### Problem statement
Leaving out all pictures, write out word for word the lines from the one containing "Task: Show the Comment tab" to the end of the data below.

### Dataset entries
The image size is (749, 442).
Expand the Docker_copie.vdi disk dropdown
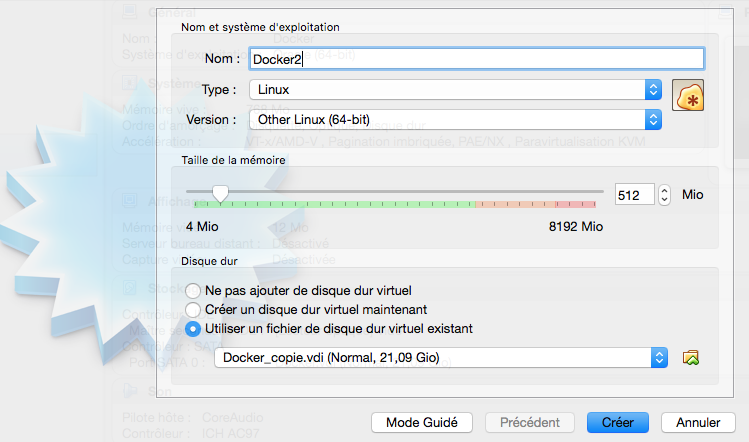tap(441, 357)
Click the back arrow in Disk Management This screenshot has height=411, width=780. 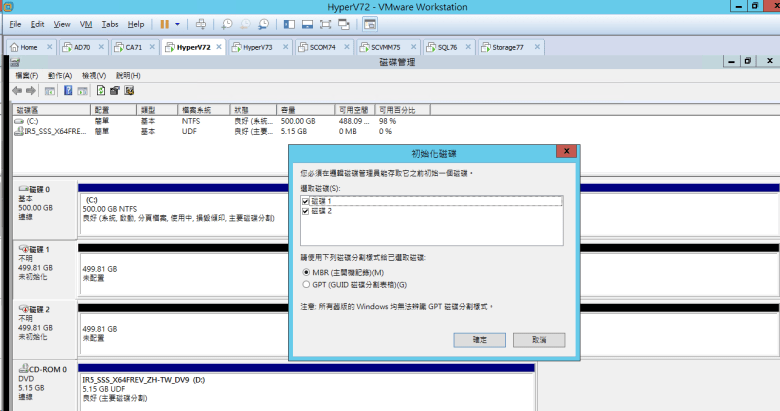[17, 90]
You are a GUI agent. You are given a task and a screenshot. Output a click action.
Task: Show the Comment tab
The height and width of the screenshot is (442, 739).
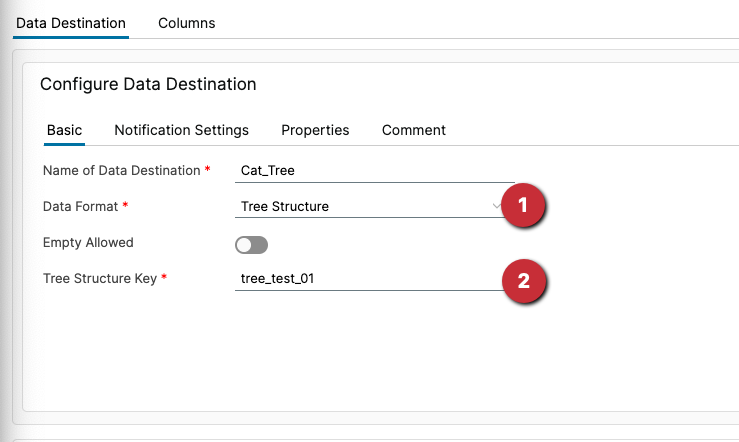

### Output below
Task: Show the Comment tab
The height and width of the screenshot is (442, 739).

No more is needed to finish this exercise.